Update: 2013 October 4th. The author of TESS also gave me some very valuable advice regarding the calculation of the background probability and the significance of finding a result when it matches a PWM. I have summarised his sage advice below.
There are a number ways to calculate the background probability and the choices can depend on some fairly subtle distinctions. As far as tessWms goes, it uses a uniform background by default, but you can override this using the -lob option.
However, he does not recommend using a background model and in his opinion:
It is better, I think, to compare the distribution of scores in your test sequences to the distribution of scores in a carefully constructed set of control sequences.
He mentioned that some programs like HOMER have assembled genome-wide sets of promoter regions as a standard control however, this would not account for the GC bias that may be exist in our test set. So it is better to match the overall distribution of base compositions in the test and control sets. This was also some advice I received from a colleague. To conclude:
If you go with adjusting the background model, then in the CpG-poor situation, you could use a uniform or slightly AT-rich background model, but it doesn't really tell you if the matches you are seeing are significant. It just down-weights AT-rich matches and increases the CG-rich matches. Usually a single PWM match is not significant by itself.

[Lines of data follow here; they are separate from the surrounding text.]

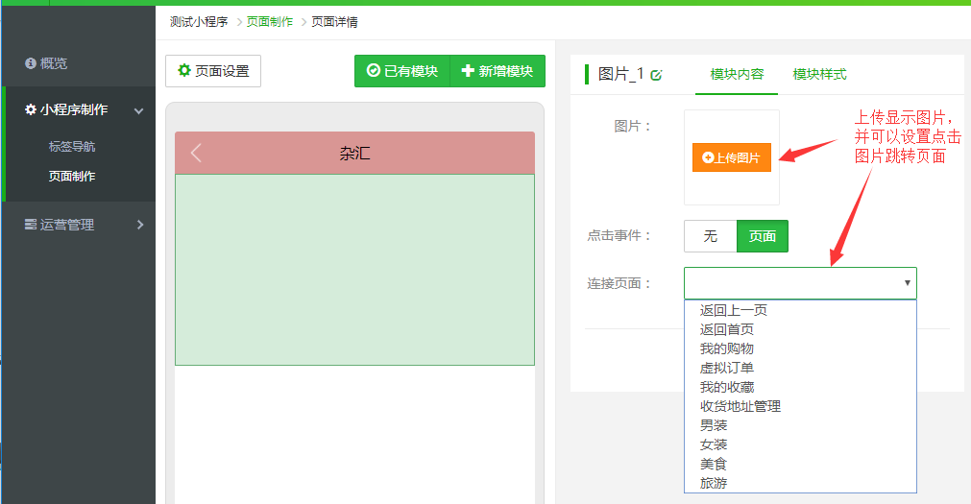Select the 模块内容 tab
Image resolution: width=971 pixels, height=504 pixels.
click(737, 74)
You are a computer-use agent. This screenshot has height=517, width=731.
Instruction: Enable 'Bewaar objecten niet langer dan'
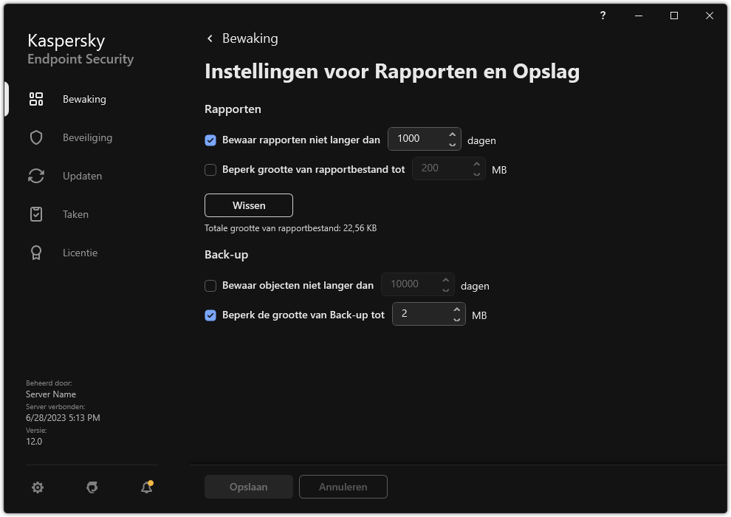pyautogui.click(x=210, y=285)
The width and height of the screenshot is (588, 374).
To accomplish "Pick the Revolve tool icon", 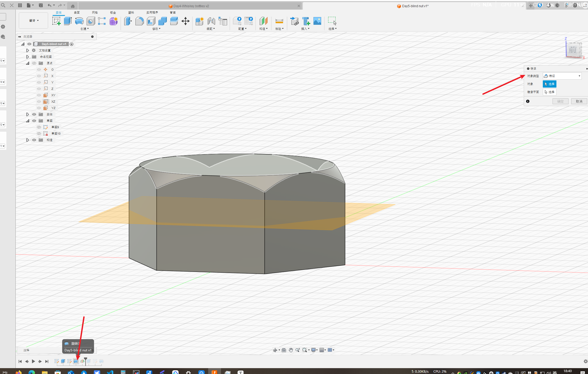I will pos(79,21).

This work is licensed under a Creative Commons
Attribution 4.0 International License.
i am not a info guy but i feel relaxed when i read this
Hi, Many thanks for this post. It seems difficult to screen for TF binding sites (particularly such as VDR). I am really new to bioinformatics and biostatistics (and still at the very beginning of the learning curve), but I cannot wait to give it a try. Very interesting blog.
Best,
Vassil
Hi Vassil,
thanks! Here’s a classic paper on the identification of TFBSs -> Applied bioinformatics for the identification of regulatory elements. One of the points of the paper is the “futility theorem”, which is essentially all predicted TFBSs will have no function. This is mostly true for ChIP-seq peaks as well; it’s a noisy technology.
Good luck with the bioinformatics quest!
Cheers,
Dave
Thanks for a useful review of options for mapping TFBSs.
I think the biggest trouble in this area of bioinformatics is having ready access to the necessary position weight matrices. That’s really what’s behind so many algorithms missing the Nanog binding site in your examples. Your solution (to generate your own PWM) is great if you know what TF you are looking for, but for discovery of putative TF binding sites in raw sequence data, we are all stuck finding whatever is available in the tool/algorithm we use, and missing anything else that might be present but not listed in that tool’s underlying data matrices.
I recognize that’s not your problem to solve; just musing on the possibilities and challenges in what you present here.
Very nice post. I was oddly relieved that I’m not the only person struggling with what should be a simple task.
I was wondering if you knew about LASAGNA
http://www.biotechniques.com/BiotechniquesJournal/2013/March/LASAGNA-Search-an-integrated-web-tool-for-transcription-factor-binding-site-search-and-visualization/biotechniques-341032.html
It has a pretty friendly user interface and looks like you can use either established databases (e.g. JASPAR Core) or user defined PWM.
Thanks, I was looking for a tool like this!
Very nice post. And give me lots of useful advise. I’m sorry, but i didnt get if the probabilities of each base should be set as the test sequence or uniform background or control sets?
For TESS, the default is to use a uniform frequency.
But which is better, base compositions of test sequence or the default frequency?